The Wake didn't really click with me until I heard the recording of Joyce reading the episode with the two washerwomen. I realized the references, puns, and in-jokes are basically just bonus material for me. It's the dream images and the sound of the words that engage me and make me want to learn about the rest of it.

I wish we had a recording of him reading it cover to cover.


Loved the essay and this practical and funny approach to the Finnegian dreamscape.

For me it will be back to Dubliners—should not have skipped it.


Right when you're starting to think it's just nonsense, you catch some hint that there might be some sense behind it

And it sucks because sometimes I really just want to write it up as nonsense and put it down, but is seems like there is some kind of system there


B) "From then on, Joyce lived in Europe." Isn't Ireland in Europe...?

-- technically yes, of course. In reality? Eh, it's complicated. There's probably a few reasons, but if you told an Irish person they were European, people would be bemused, at least.


Ireland tends to top the list of countries happy to be part of the EU. Which would be an odd position if European was a touchy identifier. It’s also not unheard of for people to refer to the mainland as if it were the whole continent.


> Which would be an odd position if European was a touchy identifier

They said "bemused", not that it was touchy. The comment seems to imply that Ireland sees itself as a very non-central example of the category "European".

Sort of like ostriches and birds. If you told me that there was a bird nearby, and I rounded a corner to find an ostrich, you'd be technically correct, but I'd still be surprised and probably not trust your warnings nearly as much as I had 10 minutes before.


Regardless of this analysis, the claim you’re respond to is true. Depends on context.


I don’t think we would be bemused. We generally consider ourselves European


But… if they’re not European… what are they? Sea Peoples? Are you actually proposing that we should designate a north-Atlantic version of Oceania??

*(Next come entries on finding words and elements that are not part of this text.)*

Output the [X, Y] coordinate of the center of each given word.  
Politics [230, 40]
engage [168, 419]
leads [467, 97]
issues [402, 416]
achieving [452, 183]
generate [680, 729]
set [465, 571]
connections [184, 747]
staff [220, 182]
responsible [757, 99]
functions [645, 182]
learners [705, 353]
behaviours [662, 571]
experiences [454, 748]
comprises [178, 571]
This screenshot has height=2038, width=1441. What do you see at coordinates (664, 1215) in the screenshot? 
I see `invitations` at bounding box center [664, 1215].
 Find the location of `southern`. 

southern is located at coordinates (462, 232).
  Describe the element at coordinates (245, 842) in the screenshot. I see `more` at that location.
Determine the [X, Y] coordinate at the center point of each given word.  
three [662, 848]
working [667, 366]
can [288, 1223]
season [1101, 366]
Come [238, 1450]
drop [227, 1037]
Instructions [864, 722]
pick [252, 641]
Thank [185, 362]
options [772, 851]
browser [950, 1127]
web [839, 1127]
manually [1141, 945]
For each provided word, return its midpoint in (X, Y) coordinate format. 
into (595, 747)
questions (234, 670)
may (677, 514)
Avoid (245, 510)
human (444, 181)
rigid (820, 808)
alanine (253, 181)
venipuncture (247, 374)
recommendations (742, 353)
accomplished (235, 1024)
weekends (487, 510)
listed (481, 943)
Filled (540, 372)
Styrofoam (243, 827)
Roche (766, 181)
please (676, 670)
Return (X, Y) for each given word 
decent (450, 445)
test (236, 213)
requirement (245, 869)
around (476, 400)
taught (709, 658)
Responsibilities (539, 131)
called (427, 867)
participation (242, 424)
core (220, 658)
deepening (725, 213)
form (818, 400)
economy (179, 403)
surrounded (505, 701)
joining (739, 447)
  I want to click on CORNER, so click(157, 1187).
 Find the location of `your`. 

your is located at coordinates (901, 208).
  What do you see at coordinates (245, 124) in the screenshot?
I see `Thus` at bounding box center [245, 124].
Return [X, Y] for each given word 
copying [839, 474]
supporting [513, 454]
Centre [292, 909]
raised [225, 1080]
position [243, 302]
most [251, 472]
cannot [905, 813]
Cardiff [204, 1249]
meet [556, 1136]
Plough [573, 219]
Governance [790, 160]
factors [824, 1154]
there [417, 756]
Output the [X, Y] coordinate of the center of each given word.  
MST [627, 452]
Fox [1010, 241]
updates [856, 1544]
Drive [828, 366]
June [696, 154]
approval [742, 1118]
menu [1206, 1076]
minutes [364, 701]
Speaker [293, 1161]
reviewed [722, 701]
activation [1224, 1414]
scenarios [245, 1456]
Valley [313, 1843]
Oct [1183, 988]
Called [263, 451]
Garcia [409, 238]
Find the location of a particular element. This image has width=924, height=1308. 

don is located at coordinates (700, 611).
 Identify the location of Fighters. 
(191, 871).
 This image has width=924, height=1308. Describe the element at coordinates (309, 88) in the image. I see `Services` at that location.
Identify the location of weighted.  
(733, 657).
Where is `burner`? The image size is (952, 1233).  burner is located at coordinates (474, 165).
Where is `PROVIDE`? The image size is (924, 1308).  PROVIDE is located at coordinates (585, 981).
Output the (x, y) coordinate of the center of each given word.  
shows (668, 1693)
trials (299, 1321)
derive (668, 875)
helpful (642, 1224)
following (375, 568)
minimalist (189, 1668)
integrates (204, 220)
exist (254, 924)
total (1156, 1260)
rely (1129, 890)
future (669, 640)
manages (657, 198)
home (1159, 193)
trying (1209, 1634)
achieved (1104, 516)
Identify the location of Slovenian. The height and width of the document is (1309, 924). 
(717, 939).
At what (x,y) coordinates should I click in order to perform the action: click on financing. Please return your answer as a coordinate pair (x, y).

Because I’m not entirely anti, to be honest!


Not this Irishman…


Nor I.


TL;DR accepting intellectually that we are technically Europeans has very little to do with feeling like European-ness is a part of one's identity.

I thought it'd be obvious that I didn't mean every Irish person would be bemused, but I should have been more explicit.

There's a difference between accepting Ireland as legally and bureaucratically part of Europe, or thinking it's politically or culturally useful to be in the E.U., and feeling that European-ness - however you choose to define it - is a part of our identity as a people.

My anecdotal experience (have lived in two European countries and one non-European country, learning the local languages and diving deep) is that European countries are about as "foreign" to Irish people as any other countries. There are exceptions, and it depends on the country, e.g., we're closer to the Poles now, and have a few fun stories about crates of Prazsky at the wedding in Gdansk.

Try out the experiment - ask an Irish friend or relation of yours if they feel like them and a Finnish / Belgian / Romanian person have something in common, or what they know about that country. My experience is that a lot of people (not everyone, and again, anecdotally) are very uncomfortable even with the idea of imagining that other places really exist.